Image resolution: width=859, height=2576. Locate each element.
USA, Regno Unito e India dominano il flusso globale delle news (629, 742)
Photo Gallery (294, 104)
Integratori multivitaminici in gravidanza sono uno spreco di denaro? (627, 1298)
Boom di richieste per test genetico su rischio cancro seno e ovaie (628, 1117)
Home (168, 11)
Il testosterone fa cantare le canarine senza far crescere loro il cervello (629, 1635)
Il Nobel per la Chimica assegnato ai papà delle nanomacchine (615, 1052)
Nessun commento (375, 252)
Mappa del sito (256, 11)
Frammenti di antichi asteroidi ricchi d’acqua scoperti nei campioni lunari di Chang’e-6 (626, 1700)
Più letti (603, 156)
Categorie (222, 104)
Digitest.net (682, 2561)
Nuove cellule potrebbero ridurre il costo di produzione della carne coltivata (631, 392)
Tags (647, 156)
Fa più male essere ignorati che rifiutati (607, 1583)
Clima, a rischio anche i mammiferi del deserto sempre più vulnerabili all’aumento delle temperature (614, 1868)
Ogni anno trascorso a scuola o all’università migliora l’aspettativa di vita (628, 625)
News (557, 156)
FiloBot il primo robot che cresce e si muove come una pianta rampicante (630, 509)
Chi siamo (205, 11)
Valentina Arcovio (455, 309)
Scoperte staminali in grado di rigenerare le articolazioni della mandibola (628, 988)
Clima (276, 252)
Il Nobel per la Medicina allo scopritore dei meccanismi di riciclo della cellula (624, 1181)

WHAT THIS TASK INVOLVES:
Can you render all of the rows above as a Markdown table with the columns Number and Line, giving each row its number and leaving out blank lines?

EXPECTED ANSWER:
| Number | Line |
|---|---|
| 1 | Image resolution: width=859, height=2576. Locate each element. |
| 2 | USA, Regno Unito e India dominano il flusso globale delle news (629, 742) |
| 3 | Photo Gallery (294, 104) |
| 4 | Integratori multivitaminici in gravidanza sono uno spreco di denaro? (627, 1298) |
| 5 | Boom di richieste per test genetico su rischio cancro seno e ovaie (628, 1117) |
| 6 | Home (168, 11) |
| 7 | Il testosterone fa cantare le canarine senza far crescere loro il cervello (629, 1635) |
| 8 | Il Nobel per la Chimica assegnato ai papà delle nanomacchine (615, 1052) |
| 9 | Nessun commento (375, 252) |
| 10 | Mappa del sito (256, 11) |
| 11 | Frammenti di antichi asteroidi ricchi d’acqua scoperti nei campioni lunari di Chang’e-6 (626, 1700) |
| 12 | Più letti (603, 156) |
| 13 | Categorie (222, 104) |
| 14 | Digitest.net (682, 2561) |
| 15 | Nuove cellule potrebbero ridurre il costo di produzione della carne coltivata (631, 392) |
| 16 | Tags (647, 156) |
| 17 | Fa più male essere ignorati che rifiutati (607, 1583) |
| 18 | Clima, a rischio anche i mammiferi del deserto sempre più vulnerabili all’aumento delle temperature (614, 1868) |
| 19 | Ogni anno trascorso a scuola o all’università migliora l’aspettativa di vita (628, 625) |
| 20 | News (557, 156) |
| 21 | FiloBot il primo robot che cresce e si muove come una pianta rampicante (630, 509) |
| 22 | Chi siamo (205, 11) |
| 23 | Valentina Arcovio (455, 309) |
| 24 | Scoperte staminali in grado di rigenerare le articolazioni della mandibola (628, 988) |
| 25 | Clima (276, 252) |
| 26 | Il Nobel per la Medicina allo scopritore dei meccanismi di riciclo della cellula (624, 1181) |